According to the Kenya News Agency report, Mayanja urged fishermen who will be harassed by Ugandan law enforcers to report to respective authorities for action to be taken.
“We assure Kenyans that there will be no more harassment of fishermen on Lake Victoria. We do not condone habits of extortion and harassment of fishermen. It is the policy of our government to protect foreigners in Uganda,” said Mayanja.
Kenya fishermen have been complaining of frequent arrest and detention by Uganda authorities whenever they went fishing. Residents of the contested Migingo island have also complained of Ugandan soldiers storming the Island and disrupting business activities.
Earlier, the soldiers reportedly lowered the Kenyan flag on the island and thereafter, chased Kenyan police men guarding the island. The Ugandan government said the stalemate surrounding the ownership of the isle was being addressed.
“There is a technical committee put in place by the two governments to solve the boundary dispute on Migingo. The outcome from the committee will be accepted by the two counties,” he said
Precisely Kenyan fishermen were harassed by Ugandan police and forced to eat raw fish on Migingo Island, those in Nyatike.
they said they have been subjected to a lot of torture by Ugandan police and military guarding the waters.

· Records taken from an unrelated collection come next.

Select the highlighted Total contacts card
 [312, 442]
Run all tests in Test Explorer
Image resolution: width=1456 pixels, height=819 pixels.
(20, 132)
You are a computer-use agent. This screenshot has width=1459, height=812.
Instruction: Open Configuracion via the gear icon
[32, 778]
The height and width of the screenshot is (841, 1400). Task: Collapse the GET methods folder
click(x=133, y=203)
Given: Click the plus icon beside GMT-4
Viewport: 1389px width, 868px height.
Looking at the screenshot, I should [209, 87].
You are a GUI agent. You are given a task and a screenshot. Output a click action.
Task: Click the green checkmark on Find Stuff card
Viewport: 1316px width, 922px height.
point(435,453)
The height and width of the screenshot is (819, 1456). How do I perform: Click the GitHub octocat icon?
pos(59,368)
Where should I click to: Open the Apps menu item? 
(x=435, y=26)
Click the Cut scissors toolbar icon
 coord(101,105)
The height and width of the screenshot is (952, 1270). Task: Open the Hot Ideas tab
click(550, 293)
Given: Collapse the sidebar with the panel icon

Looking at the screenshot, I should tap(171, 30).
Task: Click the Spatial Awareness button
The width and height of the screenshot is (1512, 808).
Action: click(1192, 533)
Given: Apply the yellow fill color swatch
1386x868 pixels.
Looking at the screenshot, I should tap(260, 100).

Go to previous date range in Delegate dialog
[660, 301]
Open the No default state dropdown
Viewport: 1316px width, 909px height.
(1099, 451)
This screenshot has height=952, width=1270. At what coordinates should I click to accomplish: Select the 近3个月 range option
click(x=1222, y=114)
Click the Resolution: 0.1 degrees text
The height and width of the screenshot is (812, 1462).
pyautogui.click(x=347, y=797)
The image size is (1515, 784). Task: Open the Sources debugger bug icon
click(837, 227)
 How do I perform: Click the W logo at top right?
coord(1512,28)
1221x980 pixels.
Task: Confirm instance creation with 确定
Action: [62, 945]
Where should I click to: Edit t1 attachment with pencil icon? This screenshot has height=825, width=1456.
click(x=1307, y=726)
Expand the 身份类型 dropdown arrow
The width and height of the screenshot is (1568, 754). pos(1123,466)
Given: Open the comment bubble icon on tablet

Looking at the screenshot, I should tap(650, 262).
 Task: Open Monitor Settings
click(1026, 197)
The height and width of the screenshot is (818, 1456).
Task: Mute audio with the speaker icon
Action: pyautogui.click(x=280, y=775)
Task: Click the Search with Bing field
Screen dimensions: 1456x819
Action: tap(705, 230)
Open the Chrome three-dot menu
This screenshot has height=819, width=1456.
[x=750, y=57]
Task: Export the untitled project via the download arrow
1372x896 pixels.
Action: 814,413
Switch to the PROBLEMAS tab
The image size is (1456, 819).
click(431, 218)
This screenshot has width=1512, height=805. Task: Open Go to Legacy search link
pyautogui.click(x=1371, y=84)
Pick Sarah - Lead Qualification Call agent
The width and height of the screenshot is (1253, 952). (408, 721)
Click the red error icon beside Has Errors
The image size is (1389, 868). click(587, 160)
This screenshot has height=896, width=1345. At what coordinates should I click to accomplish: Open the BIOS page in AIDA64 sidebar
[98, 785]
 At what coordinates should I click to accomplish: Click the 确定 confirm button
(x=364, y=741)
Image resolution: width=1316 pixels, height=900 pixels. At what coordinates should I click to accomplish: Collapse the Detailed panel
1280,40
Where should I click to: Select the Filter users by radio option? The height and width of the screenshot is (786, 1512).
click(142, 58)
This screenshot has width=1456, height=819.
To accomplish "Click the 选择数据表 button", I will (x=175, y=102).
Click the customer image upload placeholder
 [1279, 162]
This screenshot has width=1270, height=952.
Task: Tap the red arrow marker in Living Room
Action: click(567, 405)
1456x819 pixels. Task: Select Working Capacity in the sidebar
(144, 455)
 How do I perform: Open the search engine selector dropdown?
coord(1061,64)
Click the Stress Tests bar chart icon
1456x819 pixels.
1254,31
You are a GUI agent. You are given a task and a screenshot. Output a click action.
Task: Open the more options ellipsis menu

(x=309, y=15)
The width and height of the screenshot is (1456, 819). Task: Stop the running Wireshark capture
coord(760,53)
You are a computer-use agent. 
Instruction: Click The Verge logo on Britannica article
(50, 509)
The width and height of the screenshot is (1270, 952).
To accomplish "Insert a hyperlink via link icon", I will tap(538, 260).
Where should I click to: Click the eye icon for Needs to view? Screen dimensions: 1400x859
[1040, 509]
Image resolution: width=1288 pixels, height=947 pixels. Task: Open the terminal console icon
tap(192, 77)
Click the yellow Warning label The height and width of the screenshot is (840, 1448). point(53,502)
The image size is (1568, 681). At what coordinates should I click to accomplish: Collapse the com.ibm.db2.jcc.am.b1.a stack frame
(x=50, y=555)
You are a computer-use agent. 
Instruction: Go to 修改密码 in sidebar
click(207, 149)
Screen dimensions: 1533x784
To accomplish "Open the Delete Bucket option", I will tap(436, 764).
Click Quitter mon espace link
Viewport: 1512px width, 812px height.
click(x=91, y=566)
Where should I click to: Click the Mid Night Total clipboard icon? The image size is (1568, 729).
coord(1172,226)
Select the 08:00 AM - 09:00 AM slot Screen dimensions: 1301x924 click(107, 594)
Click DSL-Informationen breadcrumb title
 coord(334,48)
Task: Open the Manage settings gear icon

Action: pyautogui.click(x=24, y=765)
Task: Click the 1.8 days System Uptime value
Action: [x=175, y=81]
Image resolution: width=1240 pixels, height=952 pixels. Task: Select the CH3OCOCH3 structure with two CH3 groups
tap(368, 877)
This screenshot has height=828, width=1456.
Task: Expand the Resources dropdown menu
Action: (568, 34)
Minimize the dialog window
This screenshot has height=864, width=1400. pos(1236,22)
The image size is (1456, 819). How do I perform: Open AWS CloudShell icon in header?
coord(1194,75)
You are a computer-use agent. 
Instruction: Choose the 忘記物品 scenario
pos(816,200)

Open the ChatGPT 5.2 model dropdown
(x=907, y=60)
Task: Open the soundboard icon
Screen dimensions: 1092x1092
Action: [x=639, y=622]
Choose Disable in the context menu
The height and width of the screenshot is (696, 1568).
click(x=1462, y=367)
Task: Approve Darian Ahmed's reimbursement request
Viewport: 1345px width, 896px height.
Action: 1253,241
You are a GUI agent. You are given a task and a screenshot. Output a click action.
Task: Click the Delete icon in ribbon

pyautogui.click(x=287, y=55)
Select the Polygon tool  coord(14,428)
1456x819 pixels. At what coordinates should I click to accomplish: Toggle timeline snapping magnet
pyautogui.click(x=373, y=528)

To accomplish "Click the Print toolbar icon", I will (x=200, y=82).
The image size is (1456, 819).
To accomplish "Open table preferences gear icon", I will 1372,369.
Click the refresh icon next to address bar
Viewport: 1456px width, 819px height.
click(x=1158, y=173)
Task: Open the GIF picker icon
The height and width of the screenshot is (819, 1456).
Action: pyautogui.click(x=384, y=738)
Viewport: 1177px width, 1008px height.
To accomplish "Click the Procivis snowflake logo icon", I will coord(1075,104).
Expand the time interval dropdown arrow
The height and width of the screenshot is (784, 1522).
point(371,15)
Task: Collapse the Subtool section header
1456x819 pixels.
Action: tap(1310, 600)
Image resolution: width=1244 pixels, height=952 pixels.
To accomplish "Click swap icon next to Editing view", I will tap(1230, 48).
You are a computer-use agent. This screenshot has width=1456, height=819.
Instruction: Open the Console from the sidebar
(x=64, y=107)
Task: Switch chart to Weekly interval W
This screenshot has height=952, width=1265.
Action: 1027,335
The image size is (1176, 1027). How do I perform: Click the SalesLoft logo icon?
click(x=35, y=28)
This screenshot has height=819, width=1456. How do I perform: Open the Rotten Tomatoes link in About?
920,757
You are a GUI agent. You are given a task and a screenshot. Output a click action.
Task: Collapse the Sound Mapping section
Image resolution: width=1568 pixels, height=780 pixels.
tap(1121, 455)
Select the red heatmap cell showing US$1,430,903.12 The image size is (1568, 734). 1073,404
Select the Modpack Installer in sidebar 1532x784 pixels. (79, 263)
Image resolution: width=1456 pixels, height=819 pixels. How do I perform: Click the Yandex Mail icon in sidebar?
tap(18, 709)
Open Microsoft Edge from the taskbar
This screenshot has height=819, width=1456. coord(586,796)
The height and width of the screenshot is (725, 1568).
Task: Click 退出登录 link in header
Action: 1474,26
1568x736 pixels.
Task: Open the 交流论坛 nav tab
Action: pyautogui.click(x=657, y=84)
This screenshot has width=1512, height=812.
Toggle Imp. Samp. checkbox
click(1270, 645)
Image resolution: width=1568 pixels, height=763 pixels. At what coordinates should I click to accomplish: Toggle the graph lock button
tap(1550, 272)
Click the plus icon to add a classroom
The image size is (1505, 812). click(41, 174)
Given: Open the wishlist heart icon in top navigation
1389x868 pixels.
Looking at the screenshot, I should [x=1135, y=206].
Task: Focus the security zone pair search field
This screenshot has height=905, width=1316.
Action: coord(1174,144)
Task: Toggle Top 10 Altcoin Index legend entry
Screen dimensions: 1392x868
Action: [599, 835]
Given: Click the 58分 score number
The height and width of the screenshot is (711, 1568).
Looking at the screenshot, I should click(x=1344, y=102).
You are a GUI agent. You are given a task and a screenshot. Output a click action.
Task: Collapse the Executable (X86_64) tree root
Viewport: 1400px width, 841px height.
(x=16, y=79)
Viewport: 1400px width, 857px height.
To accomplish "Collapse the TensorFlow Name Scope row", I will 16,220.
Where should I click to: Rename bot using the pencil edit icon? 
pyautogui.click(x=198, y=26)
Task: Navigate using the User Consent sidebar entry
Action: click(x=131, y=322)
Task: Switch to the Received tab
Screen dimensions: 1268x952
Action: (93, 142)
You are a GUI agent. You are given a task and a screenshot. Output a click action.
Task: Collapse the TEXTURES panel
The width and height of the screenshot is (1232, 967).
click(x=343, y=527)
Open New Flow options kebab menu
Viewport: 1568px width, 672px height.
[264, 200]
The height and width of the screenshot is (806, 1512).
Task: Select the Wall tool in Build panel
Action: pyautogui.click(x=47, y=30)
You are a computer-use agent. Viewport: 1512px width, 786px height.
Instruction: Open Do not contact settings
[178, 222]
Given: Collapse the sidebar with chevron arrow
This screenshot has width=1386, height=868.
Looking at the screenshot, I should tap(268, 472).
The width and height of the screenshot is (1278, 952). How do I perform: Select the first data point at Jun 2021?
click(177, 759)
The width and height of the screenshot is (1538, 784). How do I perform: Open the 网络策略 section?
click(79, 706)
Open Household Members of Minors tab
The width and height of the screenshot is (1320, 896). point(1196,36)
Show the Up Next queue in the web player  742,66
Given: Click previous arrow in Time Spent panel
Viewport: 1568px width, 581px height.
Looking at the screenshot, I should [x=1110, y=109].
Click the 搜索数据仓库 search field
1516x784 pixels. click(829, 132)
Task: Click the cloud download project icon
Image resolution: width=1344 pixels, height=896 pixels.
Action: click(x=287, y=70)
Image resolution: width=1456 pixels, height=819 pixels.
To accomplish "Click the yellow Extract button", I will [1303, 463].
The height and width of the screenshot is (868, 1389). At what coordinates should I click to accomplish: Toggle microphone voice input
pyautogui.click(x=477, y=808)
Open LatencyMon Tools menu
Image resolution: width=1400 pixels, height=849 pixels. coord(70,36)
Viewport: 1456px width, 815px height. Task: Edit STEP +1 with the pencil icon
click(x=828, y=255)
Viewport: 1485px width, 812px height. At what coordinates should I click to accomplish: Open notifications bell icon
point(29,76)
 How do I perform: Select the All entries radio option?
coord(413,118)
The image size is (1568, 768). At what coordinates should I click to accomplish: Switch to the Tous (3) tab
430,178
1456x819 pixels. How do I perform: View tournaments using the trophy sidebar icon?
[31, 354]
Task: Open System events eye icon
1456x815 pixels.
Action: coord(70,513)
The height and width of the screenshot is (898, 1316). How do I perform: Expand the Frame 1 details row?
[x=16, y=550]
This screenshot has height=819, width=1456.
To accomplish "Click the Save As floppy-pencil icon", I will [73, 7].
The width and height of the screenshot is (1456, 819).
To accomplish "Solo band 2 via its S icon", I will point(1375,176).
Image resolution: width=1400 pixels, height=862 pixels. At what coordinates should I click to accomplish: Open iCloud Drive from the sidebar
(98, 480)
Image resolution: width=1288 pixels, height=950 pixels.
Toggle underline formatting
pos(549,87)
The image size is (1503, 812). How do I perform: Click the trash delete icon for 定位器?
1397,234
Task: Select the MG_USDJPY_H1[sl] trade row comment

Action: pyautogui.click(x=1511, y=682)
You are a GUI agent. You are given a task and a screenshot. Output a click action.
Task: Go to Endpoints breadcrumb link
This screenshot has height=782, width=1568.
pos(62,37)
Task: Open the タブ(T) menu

Kennedy Mkwaya, who deals in freshwater sardine or omena, said they are often forced to pay Sh5,000 taxes daily when found at the lake.
Territory does not matter, he said, adding: “They often operate at dusk and dawn when they are sure boats have big catches. Once they surround your boat, they demand taxes at gunpoint,” Mkwaya said.
The fisherman added that their stock and gear are confiscated and that they are threatened with arrests.